--- Begin ---
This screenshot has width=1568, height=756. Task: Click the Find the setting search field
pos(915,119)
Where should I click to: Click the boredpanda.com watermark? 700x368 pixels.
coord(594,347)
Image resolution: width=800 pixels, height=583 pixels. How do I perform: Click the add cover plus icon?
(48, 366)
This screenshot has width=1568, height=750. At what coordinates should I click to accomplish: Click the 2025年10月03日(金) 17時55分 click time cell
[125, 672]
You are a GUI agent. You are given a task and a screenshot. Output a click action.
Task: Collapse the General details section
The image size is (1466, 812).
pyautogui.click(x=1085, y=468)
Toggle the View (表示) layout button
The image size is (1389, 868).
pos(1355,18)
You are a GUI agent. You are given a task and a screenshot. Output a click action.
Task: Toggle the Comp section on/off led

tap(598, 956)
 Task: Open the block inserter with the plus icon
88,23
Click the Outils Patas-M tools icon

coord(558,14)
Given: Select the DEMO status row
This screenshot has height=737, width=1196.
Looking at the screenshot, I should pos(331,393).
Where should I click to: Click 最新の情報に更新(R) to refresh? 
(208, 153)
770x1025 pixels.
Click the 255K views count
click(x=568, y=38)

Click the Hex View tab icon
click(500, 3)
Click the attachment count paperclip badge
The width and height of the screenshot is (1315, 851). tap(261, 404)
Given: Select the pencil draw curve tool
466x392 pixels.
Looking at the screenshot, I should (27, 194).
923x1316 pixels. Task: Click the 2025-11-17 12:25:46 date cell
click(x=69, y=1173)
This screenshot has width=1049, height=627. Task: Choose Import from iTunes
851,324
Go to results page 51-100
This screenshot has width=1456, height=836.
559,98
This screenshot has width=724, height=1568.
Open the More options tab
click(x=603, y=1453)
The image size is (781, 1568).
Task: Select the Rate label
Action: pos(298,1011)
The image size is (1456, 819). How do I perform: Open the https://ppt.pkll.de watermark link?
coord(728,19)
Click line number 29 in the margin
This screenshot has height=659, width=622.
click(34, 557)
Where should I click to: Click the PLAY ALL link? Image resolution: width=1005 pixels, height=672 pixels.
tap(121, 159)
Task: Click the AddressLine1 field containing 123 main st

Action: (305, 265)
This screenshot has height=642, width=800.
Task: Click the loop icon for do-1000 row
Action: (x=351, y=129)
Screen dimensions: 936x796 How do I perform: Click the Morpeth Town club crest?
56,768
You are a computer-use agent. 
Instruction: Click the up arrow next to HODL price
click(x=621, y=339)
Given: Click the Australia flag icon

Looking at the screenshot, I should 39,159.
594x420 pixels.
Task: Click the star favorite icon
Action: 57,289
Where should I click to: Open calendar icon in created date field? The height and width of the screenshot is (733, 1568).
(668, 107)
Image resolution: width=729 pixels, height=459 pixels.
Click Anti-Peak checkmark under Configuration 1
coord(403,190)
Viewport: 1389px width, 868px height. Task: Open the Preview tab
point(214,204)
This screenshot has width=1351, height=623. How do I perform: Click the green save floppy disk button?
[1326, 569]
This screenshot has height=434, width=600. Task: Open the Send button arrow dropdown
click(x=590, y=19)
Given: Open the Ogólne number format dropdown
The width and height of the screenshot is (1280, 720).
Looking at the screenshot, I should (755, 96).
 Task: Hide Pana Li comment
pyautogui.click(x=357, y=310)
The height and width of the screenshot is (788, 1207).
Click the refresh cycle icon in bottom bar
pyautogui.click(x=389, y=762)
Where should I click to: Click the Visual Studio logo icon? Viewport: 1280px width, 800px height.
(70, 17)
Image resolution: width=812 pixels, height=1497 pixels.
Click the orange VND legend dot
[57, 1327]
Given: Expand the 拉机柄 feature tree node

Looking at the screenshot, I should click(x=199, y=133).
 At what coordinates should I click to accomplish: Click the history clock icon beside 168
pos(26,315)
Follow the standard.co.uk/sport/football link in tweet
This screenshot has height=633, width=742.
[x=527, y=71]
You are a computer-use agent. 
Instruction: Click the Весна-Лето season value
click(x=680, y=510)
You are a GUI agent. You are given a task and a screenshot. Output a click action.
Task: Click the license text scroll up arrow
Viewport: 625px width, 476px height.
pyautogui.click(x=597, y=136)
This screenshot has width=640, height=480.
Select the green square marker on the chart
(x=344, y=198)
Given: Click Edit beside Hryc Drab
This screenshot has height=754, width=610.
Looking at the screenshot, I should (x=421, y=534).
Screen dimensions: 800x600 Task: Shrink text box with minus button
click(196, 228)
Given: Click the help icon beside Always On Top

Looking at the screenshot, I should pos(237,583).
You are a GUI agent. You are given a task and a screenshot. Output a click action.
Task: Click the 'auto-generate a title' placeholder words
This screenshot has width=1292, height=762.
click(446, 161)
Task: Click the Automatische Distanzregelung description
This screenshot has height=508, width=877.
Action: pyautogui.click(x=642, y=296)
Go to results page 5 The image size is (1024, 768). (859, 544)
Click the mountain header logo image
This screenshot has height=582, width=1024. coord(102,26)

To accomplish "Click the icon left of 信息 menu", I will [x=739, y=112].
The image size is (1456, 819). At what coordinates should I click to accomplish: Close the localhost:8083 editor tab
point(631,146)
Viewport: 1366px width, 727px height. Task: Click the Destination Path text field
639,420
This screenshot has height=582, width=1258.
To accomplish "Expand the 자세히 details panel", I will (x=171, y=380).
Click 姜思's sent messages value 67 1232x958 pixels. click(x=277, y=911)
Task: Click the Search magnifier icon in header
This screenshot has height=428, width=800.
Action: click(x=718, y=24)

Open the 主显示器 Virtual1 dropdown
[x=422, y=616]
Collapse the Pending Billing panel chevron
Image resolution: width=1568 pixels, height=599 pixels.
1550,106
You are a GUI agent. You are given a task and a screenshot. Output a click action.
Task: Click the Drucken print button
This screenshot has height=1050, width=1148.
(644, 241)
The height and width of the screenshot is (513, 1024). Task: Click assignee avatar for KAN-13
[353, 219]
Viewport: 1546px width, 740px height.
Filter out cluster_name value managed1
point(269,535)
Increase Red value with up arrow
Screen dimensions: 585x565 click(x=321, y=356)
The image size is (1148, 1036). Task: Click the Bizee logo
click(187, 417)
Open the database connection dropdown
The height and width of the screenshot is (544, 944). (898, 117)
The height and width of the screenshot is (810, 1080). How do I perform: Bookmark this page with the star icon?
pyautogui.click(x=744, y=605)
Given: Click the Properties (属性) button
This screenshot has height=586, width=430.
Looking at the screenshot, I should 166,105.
--- End ---
*PROBLEM TO WORK ON*
Render every line of the rows above as a JSON list of strings, one string per line, skipping any blank lines.

*RESPONSE BELOW*
[
  "This screenshot has width=1568, height=756. Task: Click the Find the setting search field",
  "pos(915,119)",
  "Where should I click to: Click the boredpanda.com watermark? 700x368 pixels.",
  "coord(594,347)",
  "Image resolution: width=800 pixels, height=583 pixels. How do I perform: Click the add cover plus icon?",
  "(48, 366)",
  "This screenshot has width=1568, height=750. At what coordinates should I click to accomplish: Click the 2025年10月03日(金) 17時55分 click time cell",
  "[125, 672]",
  "You are a GUI agent. You are given a task and a screenshot. Output a click action.",
  "Task: Collapse the General details section",
  "The image size is (1466, 812).",
  "pyautogui.click(x=1085, y=468)",
  "Toggle the View (表示) layout button",
  "The image size is (1389, 868).",
  "pos(1355,18)",
  "You are a GUI agent. You are given a task and a screenshot. Output a click action.",
  "Task: Toggle the Comp section on/off led",
  "tap(598, 956)",
  " Task: Open the block inserter with the plus icon",
  "88,23",
  "Click the Outils Patas-M tools icon",
  "coord(558,14)",
  "Given: Select the DEMO status row",
  "This screenshot has height=737, width=1196.",
  "Looking at the screenshot, I should pos(331,393).",
  "Where should I click to: Click 最新の情報に更新(R) to refresh? ",
  "(208, 153)",
  "770x1025 pixels.",
  "Click the 255K views count",
  "click(x=568, y=38)",
  "Click the Hex View tab icon",
  "click(500, 3)",
  "Click the attachment count paperclip badge",
  "The width and height of the screenshot is (1315, 851). tap(261, 404)",
  "Given: Select the pencil draw curve tool",
  "466x392 pixels.",
  "Looking at the screenshot, I should (27, 194).",
  "923x1316 pixels. Task: Click the 2025-11-17 12:25:46 date cell",
  "click(x=69, y=1173)",
  "This screenshot has width=1049, height=627. Task: Choose Import from iTunes",
  "851,324",
  "Go to results page 51-100",
  "This screenshot has width=1456, height=836.",
  "559,98",
  "This screenshot has width=724, height=1568.",
  "Open the More options tab",
  "click(x=603, y=1453)",
  "The image size is (781, 1568).",
  "Task: Select the Rate label",
  "Action: pos(298,1011)",
  "The image size is (1456, 819). How do I perform: Open the https://ppt.pkll.de watermark link?",
  "coord(728,19)",
  "Click line number 29 in the margin",
  "This screenshot has height=659, width=622.",
  "click(34, 557)",
  "Where should I click to: Click the PLAY ALL link? Image resolution: width=1005 pixels, height=672 pixels.",
  "tap(121, 159)",
  "Task: Click the AddressLine1 field containing 123 main st",
  "Action: (305, 265)",
  "This screenshot has height=642, width=800.",
  "Task: Click the loop icon for do-1000 row",
  "Action: (x=351, y=129)",
  "Screen dimensions: 936x796 How do I perform: Click the Morpeth Town club crest?",
  "56,768",
  "You are a computer-use agent. ",
  "Instruction: Click the up arrow next to HODL price",
  "click(x=621, y=339)",
  "Given: Click the Australia flag icon",
  "Looking at the screenshot, I should 39,159.",
  "594x420 pixels.",
  "Task: Click the star favorite icon",
  "Action: 57,289",
  "Where should I click to: Open calendar icon in created date field? The height and width of the screenshot is (733, 1568).",
  "(668, 107)",
  "Image resolution: width=729 pixels, height=459 pixels.",
  "Click Anti-Peak checkmark under Configuration 1",
  "coord(403,190)",
  "Viewport: 1389px width, 868px height. Task: Open the Preview tab",
  "point(214,204)",
  "This screenshot has width=1351, height=623. How do I perform: Click the green save floppy disk button?",
  "[1326, 569]",
  "This screenshot has height=434, width=600. Task: Open the Send button arrow dropdown",
  "click(x=590, y=19)",
  "Given: Open the Ogólne number format dropdown",
  "The width and height of the screenshot is (1280, 720).",
  "Looking at the screenshot, I should (755, 96).",
  " Task: Hide Pana Li comment",
  "pyautogui.click(x=357, y=310)",
  "The height and width of the screenshot is (788, 1207).",
  "Click the refresh cycle icon in bottom bar",
  "pyautogui.click(x=389, y=762)",
  "Where should I click to: Click the Visual Studio logo icon? Viewport: 1280px width, 800px height.",
  "(70, 17)",
  "Image resolution: width=812 pixels, height=1497 pixels.",
  "Click the orange VND legend dot",
  "[57, 1327]",
  "Given: Expand the 拉机柄 feature tree node",
  "Looking at the screenshot, I should click(x=199, y=133).",
  " At what coordinates should I click to accomplish: Click the history clock icon beside 168",
  "pos(26,315)",
  "Follow the standard.co.uk/sport/football link in tweet",
  "This screenshot has height=633, width=742.",
  "[x=527, y=71]",
  "You are a computer-use agent. ",
  "Instruction: Click the Весна-Лето season value",
  "click(x=680, y=510)",
  "You are a GUI agent. You are given a task and a screenshot. Output a click action.",
  "Task: Click the license text scroll up arrow",
  "Viewport: 625px width, 476px height.",
  "pyautogui.click(x=597, y=136)",
  "This screenshot has width=640, height=480.",
  "Select the green square marker on the chart",
  "(x=344, y=198)",
  "Given: Click Edit beside Hryc Drab",
  "This screenshot has height=754, width=610.",
  "Looking at the screenshot, I should (x=421, y=534).",
  "Screen dimensions: 800x600 Task: Shrink text box with minus button",
  "click(196, 228)",
  "Given: Click the help icon beside Always On Top",
  "Looking at the screenshot, I should pos(237,583).",
  "You are a GUI agent. You are given a task and a screenshot. Output a click action.",
  "Task: Click the 'auto-generate a title' placeholder words",
  "This screenshot has width=1292, height=762.",
  "click(446, 161)",
  "Task: Click the Automatische Distanzregelung description",
  "This screenshot has height=508, width=877.",
  "Action: pyautogui.click(x=642, y=296)",
  "Go to results page 5 The image size is (1024, 768). (859, 544)",
  "Click the mountain header logo image",
  "This screenshot has height=582, width=1024. coord(102,26)",
  "To accomplish \"Click the icon left of 信息 menu\", I will [x=739, y=112].",
  "The image size is (1456, 819). At what coordinates should I click to accomplish: Close the localhost:8083 editor tab",
  "point(631,146)",
  "Viewport: 1366px width, 727px height. Task: Click the Destination Path text field",
  "639,420",
  "This screenshot has height=582, width=1258.",
  "To accomplish \"Expand the 자세히 details panel\", I will (x=171, y=380).",
  "Click 姜思's sent messages value 67 1232x958 pixels. click(x=277, y=911)",
  "Task: Click the Search magnifier icon in header",
  "This screenshot has height=428, width=800.",
  "Action: click(x=718, y=24)",
  "Open the 主显示器 Virtual1 dropdown",
  "[x=422, y=616]",
  "Collapse the Pending Billing panel chevron",
  "Image resolution: width=1568 pixels, height=599 pixels.",
  "1550,106",
  "You are a GUI agent. You are given a task and a screenshot. Output a click action.",
  "Task: Click the Drucken print button",
  "This screenshot has height=1050, width=1148.",
  "(644, 241)",
  "The height and width of the screenshot is (513, 1024). Task: Click assignee avatar for KAN-13",
  "[353, 219]",
  "Viewport: 1546px width, 740px height.",
  "Filter out cluster_name value managed1",
  "point(269,535)",
  "Increase Red value with up arrow",
  "Screen dimensions: 585x565 click(x=321, y=356)",
  "The image size is (1148, 1036). Task: Click the Bizee logo",
  "click(187, 417)",
  "Open the database connection dropdown",
  "The height and width of the screenshot is (544, 944). (898, 117)",
  "The height and width of the screenshot is (810, 1080). How do I perform: Bookmark this page with the star icon?",
  "pyautogui.click(x=744, y=605)",
  "Given: Click the Properties (属性) button",
  "This screenshot has height=586, width=430.",
  "Looking at the screenshot, I should 166,105."
]